Task requirements: Each record below is to be set down again precisely.

[Stored data]
────
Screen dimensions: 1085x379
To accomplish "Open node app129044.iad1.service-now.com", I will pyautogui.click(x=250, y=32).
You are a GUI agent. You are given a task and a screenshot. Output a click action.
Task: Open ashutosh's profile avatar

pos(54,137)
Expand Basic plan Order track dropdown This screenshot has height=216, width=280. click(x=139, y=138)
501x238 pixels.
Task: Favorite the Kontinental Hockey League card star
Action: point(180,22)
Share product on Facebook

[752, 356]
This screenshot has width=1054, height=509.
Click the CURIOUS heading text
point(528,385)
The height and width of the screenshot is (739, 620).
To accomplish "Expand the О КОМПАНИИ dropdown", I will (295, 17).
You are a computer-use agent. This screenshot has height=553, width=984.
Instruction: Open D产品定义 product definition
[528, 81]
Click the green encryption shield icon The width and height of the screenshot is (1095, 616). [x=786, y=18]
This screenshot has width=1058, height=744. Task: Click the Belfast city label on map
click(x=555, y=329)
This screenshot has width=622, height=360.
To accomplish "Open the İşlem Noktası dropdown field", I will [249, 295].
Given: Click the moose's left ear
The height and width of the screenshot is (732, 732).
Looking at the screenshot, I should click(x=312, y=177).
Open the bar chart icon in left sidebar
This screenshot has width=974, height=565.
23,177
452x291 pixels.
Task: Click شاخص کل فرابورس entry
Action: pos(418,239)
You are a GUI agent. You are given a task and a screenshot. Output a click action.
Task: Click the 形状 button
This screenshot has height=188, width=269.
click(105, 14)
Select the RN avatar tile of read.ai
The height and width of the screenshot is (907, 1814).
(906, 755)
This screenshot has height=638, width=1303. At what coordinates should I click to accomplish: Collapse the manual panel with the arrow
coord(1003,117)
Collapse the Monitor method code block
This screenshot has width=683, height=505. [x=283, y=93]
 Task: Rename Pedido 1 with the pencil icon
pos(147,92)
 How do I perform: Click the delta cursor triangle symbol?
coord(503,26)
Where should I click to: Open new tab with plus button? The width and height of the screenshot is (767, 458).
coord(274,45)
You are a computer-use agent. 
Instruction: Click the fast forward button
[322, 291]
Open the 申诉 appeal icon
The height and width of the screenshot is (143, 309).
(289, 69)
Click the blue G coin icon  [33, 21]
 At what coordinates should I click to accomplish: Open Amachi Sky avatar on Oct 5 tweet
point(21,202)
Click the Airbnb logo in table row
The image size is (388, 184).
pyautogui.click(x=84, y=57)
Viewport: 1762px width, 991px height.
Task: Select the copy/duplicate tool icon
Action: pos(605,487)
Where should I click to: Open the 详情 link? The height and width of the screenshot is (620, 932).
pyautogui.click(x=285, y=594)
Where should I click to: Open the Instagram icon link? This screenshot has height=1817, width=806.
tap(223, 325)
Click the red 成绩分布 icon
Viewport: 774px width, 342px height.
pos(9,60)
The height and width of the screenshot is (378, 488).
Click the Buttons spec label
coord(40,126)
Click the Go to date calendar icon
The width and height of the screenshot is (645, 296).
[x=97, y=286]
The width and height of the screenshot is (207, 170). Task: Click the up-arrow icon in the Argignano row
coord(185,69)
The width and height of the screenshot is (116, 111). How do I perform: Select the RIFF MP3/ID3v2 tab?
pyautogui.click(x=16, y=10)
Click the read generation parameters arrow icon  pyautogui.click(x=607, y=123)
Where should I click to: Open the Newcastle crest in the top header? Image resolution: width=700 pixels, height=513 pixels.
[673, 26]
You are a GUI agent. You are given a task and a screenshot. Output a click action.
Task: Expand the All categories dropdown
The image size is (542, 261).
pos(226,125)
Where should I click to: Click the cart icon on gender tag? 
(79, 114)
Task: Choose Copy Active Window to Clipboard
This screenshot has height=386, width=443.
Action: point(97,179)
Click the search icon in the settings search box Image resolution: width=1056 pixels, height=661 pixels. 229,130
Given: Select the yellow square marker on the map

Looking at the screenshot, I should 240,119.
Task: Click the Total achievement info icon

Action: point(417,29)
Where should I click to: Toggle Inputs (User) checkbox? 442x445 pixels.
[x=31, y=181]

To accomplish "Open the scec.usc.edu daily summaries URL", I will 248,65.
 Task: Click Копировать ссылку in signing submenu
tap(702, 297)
────
Result of the task:
Screen dimensions: 1085x379
To accomplish "Open node app129044.iad1.service-now.com", I will pyautogui.click(x=250, y=32).
You are a GUI agent. You are given a task and a screenshot. Output a click action.
Task: Open ashutosh's profile avatar

pos(54,137)
Expand Basic plan Order track dropdown This screenshot has height=216, width=280. click(x=139, y=138)
501x238 pixels.
Task: Favorite the Kontinental Hockey League card star
Action: point(180,22)
Share product on Facebook

[752, 356]
This screenshot has width=1054, height=509.
Click the CURIOUS heading text
point(528,385)
The height and width of the screenshot is (739, 620).
To accomplish "Expand the О КОМПАНИИ dropdown", I will (295, 17).
You are a computer-use agent. This screenshot has height=553, width=984.
Instruction: Open D产品定义 product definition
[528, 81]
Click the green encryption shield icon The width and height of the screenshot is (1095, 616). [x=786, y=18]
This screenshot has width=1058, height=744. Task: Click the Belfast city label on map
click(x=555, y=329)
This screenshot has width=622, height=360.
To accomplish "Open the İşlem Noktası dropdown field", I will [249, 295].
Given: Click the moose's left ear
The height and width of the screenshot is (732, 732).
Looking at the screenshot, I should click(x=312, y=177).
Open the bar chart icon in left sidebar
This screenshot has width=974, height=565.
23,177
452x291 pixels.
Task: Click شاخص کل فرابورس entry
Action: pos(418,239)
You are a GUI agent. You are given a task and a screenshot. Output a click action.
Task: Click the 形状 button
This screenshot has height=188, width=269.
click(105, 14)
Select the RN avatar tile of read.ai
The height and width of the screenshot is (907, 1814).
(906, 755)
This screenshot has height=638, width=1303. At what coordinates should I click to accomplish: Collapse the manual panel with the arrow
coord(1003,117)
Collapse the Monitor method code block
This screenshot has width=683, height=505. [x=283, y=93]
 Task: Rename Pedido 1 with the pencil icon
pos(147,92)
 How do I perform: Click the delta cursor triangle symbol?
coord(503,26)
Where should I click to: Open new tab with plus button? The width and height of the screenshot is (767, 458).
coord(274,45)
You are a computer-use agent. 
Instruction: Click the fast forward button
[322, 291]
Open the 申诉 appeal icon
The height and width of the screenshot is (143, 309).
(289, 69)
Click the blue G coin icon  [33, 21]
 At what coordinates should I click to accomplish: Open Amachi Sky avatar on Oct 5 tweet
point(21,202)
Click the Airbnb logo in table row
The image size is (388, 184).
pyautogui.click(x=84, y=57)
Viewport: 1762px width, 991px height.
Task: Select the copy/duplicate tool icon
Action: pos(605,487)
Where should I click to: Open the 详情 link? The height and width of the screenshot is (620, 932).
pyautogui.click(x=285, y=594)
Where should I click to: Open the Instagram icon link? This screenshot has height=1817, width=806.
tap(223, 325)
Click the red 成绩分布 icon
Viewport: 774px width, 342px height.
pos(9,60)
The height and width of the screenshot is (378, 488).
Click the Buttons spec label
coord(40,126)
Click the Go to date calendar icon
The width and height of the screenshot is (645, 296).
[x=97, y=286]
The width and height of the screenshot is (207, 170). Task: Click the up-arrow icon in the Argignano row
coord(185,69)
The width and height of the screenshot is (116, 111). How do I perform: Select the RIFF MP3/ID3v2 tab?
pyautogui.click(x=16, y=10)
Click the read generation parameters arrow icon  pyautogui.click(x=607, y=123)
Where should I click to: Open the Newcastle crest in the top header? Image resolution: width=700 pixels, height=513 pixels.
[673, 26]
You are a GUI agent. You are given a task and a screenshot. Output a click action.
Task: Expand the All categories dropdown
The image size is (542, 261).
pos(226,125)
Where should I click to: Click the cart icon on gender tag? 
(79, 114)
Task: Choose Copy Active Window to Clipboard
This screenshot has height=386, width=443.
Action: point(97,179)
Click the search icon in the settings search box Image resolution: width=1056 pixels, height=661 pixels. 229,130
Given: Select the yellow square marker on the map

Looking at the screenshot, I should 240,119.
Task: Click the Total achievement info icon

Action: point(417,29)
Where should I click to: Toggle Inputs (User) checkbox? 442x445 pixels.
[x=31, y=181]

To accomplish "Open the scec.usc.edu daily summaries URL", I will 248,65.
 Task: Click Копировать ссылку in signing submenu
tap(702, 297)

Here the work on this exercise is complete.